■ **ACTION ITEM**: Instruction for the data below: set down exactly the lines from the line with "You are a computer-use agent. 1568x533" to the line with "Task: Click the plus icon on IBUS tile", inclusive, and no others.

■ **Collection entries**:
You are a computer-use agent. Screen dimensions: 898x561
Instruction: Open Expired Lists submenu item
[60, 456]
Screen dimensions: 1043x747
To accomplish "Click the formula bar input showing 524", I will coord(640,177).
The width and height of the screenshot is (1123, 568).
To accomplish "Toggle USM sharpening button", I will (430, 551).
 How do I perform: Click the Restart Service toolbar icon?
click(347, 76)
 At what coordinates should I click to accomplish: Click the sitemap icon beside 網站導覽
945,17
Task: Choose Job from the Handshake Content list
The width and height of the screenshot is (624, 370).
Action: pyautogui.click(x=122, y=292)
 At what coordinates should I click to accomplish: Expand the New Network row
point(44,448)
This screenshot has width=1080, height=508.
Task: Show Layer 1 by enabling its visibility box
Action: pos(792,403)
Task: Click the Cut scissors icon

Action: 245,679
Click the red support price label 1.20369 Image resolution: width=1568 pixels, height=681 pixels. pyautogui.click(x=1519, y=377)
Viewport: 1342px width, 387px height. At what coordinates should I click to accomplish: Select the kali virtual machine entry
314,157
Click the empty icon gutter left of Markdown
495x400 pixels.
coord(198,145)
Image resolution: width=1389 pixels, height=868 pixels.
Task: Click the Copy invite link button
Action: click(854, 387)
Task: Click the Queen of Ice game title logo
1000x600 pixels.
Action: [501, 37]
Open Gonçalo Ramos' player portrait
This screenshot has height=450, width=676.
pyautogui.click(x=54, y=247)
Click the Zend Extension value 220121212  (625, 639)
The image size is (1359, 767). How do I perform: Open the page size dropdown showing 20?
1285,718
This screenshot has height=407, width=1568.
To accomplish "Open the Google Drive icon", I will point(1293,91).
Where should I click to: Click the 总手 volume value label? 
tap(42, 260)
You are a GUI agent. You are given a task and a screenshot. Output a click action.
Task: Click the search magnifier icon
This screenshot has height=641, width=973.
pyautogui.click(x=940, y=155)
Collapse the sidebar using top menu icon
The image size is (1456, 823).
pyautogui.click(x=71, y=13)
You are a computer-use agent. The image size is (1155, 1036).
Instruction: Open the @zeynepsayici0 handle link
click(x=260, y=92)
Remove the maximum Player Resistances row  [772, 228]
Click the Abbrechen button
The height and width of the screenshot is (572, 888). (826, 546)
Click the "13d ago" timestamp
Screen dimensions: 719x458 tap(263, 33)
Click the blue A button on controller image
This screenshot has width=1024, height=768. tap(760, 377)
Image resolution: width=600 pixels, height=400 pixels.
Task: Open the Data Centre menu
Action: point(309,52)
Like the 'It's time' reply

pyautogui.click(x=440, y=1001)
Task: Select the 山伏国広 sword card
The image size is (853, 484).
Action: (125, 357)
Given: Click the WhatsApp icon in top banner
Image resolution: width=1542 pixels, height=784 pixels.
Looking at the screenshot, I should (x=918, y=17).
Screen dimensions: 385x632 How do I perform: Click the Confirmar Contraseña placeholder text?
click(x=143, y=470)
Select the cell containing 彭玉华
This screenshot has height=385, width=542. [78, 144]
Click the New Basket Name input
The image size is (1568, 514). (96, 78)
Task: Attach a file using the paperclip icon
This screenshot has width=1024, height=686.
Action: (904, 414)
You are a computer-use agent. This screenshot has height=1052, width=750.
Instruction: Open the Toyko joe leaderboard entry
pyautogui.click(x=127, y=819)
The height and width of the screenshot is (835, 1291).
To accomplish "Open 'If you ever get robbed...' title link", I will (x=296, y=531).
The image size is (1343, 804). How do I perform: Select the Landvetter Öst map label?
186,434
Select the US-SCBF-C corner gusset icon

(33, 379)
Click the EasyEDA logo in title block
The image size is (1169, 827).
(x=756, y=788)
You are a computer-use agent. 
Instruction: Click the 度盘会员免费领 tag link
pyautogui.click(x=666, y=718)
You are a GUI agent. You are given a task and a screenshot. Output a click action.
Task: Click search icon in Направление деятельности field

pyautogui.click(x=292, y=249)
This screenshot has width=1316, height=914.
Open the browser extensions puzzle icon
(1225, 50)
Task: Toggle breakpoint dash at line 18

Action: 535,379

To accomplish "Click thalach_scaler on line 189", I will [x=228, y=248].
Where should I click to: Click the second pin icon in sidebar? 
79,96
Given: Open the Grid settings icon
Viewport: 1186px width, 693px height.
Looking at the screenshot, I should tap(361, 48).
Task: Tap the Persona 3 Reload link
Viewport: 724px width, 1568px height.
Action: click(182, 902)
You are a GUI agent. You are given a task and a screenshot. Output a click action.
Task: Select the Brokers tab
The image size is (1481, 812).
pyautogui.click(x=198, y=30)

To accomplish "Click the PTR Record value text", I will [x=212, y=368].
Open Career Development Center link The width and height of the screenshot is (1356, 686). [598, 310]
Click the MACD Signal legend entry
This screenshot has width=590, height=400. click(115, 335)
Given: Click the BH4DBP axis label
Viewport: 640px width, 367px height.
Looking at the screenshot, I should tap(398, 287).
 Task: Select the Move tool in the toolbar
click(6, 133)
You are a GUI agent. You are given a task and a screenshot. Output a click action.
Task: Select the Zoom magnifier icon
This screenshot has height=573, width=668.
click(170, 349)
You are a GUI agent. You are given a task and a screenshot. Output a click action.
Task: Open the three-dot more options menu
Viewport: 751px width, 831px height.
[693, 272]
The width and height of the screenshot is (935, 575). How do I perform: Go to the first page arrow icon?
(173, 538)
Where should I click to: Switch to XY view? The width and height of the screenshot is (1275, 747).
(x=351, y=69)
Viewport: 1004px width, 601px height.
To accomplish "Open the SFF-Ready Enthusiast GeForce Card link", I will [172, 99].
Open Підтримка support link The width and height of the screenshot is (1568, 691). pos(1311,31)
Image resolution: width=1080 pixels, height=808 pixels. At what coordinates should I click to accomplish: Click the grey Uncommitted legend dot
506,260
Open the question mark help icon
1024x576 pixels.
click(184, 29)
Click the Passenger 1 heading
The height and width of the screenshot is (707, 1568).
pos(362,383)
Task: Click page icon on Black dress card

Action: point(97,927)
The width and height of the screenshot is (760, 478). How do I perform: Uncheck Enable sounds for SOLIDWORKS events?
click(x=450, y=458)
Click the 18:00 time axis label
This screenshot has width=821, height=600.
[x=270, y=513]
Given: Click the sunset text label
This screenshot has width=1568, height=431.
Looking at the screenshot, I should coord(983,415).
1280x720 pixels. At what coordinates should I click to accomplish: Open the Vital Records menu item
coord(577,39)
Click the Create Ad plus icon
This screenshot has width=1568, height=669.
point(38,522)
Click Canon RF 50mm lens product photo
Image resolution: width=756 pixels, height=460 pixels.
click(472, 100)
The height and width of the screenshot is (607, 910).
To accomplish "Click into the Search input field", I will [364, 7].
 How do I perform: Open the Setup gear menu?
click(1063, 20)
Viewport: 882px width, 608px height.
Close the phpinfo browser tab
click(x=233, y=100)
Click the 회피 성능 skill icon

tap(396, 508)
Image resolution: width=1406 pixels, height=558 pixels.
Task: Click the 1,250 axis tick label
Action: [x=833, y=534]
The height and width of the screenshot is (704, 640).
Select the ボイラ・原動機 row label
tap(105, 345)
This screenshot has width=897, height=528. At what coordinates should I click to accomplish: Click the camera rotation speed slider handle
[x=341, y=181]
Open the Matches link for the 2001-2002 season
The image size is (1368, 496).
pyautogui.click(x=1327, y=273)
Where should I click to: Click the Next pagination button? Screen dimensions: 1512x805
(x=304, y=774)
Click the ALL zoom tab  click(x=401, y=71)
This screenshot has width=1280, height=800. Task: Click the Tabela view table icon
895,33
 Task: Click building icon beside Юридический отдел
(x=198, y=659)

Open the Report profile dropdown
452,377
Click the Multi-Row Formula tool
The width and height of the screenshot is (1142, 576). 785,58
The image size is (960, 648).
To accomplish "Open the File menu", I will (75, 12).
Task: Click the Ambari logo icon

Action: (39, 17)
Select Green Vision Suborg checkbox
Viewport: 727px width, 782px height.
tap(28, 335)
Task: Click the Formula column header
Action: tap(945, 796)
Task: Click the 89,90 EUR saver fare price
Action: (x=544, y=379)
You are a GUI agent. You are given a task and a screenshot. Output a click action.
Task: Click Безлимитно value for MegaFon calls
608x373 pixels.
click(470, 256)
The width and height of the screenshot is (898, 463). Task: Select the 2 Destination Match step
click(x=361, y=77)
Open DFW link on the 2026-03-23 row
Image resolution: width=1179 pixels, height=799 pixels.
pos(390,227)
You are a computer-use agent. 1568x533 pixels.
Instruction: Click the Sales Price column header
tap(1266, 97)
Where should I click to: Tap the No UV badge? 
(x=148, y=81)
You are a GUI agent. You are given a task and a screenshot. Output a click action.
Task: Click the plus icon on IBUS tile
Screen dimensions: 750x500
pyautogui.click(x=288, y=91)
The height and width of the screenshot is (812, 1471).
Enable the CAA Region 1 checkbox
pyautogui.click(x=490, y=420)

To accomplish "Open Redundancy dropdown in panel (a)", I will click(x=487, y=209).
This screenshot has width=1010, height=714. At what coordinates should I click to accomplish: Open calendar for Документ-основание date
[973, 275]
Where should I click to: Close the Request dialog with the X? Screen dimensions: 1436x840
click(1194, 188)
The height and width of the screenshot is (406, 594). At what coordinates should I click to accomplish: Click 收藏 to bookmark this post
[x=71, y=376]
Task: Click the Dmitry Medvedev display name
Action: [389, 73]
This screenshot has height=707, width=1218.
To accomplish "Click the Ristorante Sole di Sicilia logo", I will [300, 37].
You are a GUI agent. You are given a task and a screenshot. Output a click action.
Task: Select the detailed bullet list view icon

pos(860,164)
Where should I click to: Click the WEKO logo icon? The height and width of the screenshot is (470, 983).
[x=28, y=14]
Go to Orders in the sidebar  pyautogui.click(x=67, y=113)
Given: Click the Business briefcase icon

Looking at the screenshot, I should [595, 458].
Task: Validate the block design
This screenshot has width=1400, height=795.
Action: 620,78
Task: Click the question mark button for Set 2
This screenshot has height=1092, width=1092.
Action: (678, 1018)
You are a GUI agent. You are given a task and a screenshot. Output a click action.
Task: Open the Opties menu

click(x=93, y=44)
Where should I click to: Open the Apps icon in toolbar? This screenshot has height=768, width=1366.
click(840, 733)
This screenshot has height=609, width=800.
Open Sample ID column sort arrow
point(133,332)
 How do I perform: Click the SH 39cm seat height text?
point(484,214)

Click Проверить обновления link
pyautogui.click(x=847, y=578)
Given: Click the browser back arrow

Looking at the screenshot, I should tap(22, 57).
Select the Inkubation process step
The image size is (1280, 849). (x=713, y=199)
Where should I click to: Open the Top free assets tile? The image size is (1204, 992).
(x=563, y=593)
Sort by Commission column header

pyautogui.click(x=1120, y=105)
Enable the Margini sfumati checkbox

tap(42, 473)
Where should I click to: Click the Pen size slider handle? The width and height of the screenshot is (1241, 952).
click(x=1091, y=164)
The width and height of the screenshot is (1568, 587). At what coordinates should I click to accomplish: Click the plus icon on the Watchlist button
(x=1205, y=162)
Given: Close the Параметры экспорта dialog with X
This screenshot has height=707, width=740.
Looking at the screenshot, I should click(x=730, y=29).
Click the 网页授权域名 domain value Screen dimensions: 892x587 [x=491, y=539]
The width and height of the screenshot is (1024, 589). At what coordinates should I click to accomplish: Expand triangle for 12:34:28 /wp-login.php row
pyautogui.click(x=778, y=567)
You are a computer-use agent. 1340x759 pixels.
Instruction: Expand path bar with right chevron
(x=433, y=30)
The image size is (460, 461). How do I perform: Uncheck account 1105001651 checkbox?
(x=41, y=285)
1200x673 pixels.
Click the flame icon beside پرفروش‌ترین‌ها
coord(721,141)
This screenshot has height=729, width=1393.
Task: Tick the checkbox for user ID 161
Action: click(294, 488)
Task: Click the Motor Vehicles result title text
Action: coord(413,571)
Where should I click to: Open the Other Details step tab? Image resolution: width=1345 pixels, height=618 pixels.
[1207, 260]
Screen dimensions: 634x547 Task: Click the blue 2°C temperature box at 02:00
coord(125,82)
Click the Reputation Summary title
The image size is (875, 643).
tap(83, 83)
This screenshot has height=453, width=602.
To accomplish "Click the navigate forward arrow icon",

■ **EXERCISE ANSWER**:
You are a computer-use agent. 1568x533 pixels.
Instruction: Click the Sales Price column header
tap(1266, 97)
Where should I click to: Tap the No UV badge? 
(x=148, y=81)
You are a GUI agent. You are given a task and a screenshot. Output a click action.
Task: Click the plus icon on IBUS tile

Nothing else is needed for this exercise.